Survive The Tribe: Desert Hunters Facts

Video highlights from Survive The Tribe

Desert Hunters Facts

•    Summer temperatures in the Kalahari can range from 115 Fahrenheit in the daytime to 80 Fahrenheit at night.

•    It’s been estimated that about 80% of the San’s traditional diet comes from gathering bush food, so knowledge of edible plant species is a vital survival skill.         

•    The quills of Africa’s crested porcupine are almost a foot long.

•    The porcupine’s Latin name means “quill pig.”

•    Mangetti nuts are around the size of hazelnuts. A rich source of protein, mangetti nuts are a prized energy source on hunts when few supplies are carried.
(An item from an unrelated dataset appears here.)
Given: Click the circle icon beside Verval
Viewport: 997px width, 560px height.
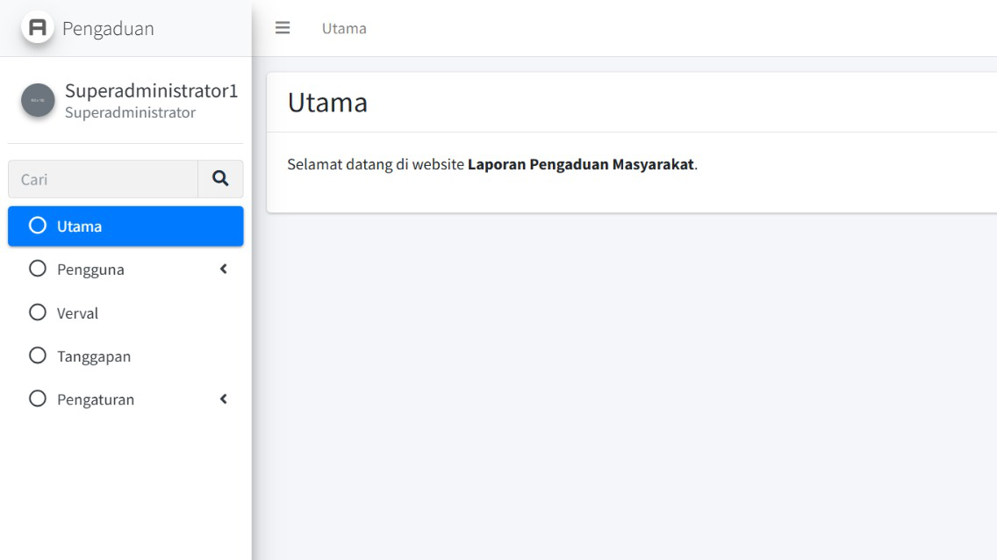Looking at the screenshot, I should coord(38,312).
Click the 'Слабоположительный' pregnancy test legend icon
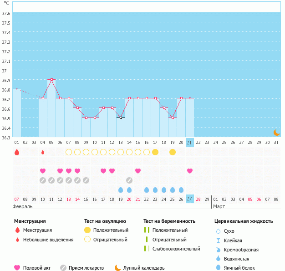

•    Traditionally, one of the Bushmen’s advantages over other societies had been their skill in surviving without surface water. They knew where to find liquid-bearing melons and tubers; they buried sealed ostrich eggs filled with water during the wet season and recovered them during the dry season. This allowed Bushmen to live where others could not. Today, though, there are water wells, which gave rise to farms. This led to the displacement of Bushmen.

•    Persistence hunting—chasing an animal until it has been run to exhaustion—happens during the hottest part of the day.

•    The San were the first people to inhabit South Africa.

•    There are two species of kudu: the Greater kudu and the Lesser kudu. The Greater kudu is significantly larger than the Lesser kudu.

•    The poison on the San’s arrows does not kill a large animal immediately. A small antelope may take 24 hours to die, while a larger one can take several days.

•    The poison used by the San for their arrows is often derived from the larva and pupae of chrysomelid beetles.

•    Sans have an oral culture, which means that knowledge is passed on through language and copying the actions of others.

•    San hunters often throw a handful of dust into the air to determine the direction of the wind.

•    San hunters are renowned for their tracking skills. For example, from examining an animal’s spoor, San hunters can determine its approximate age.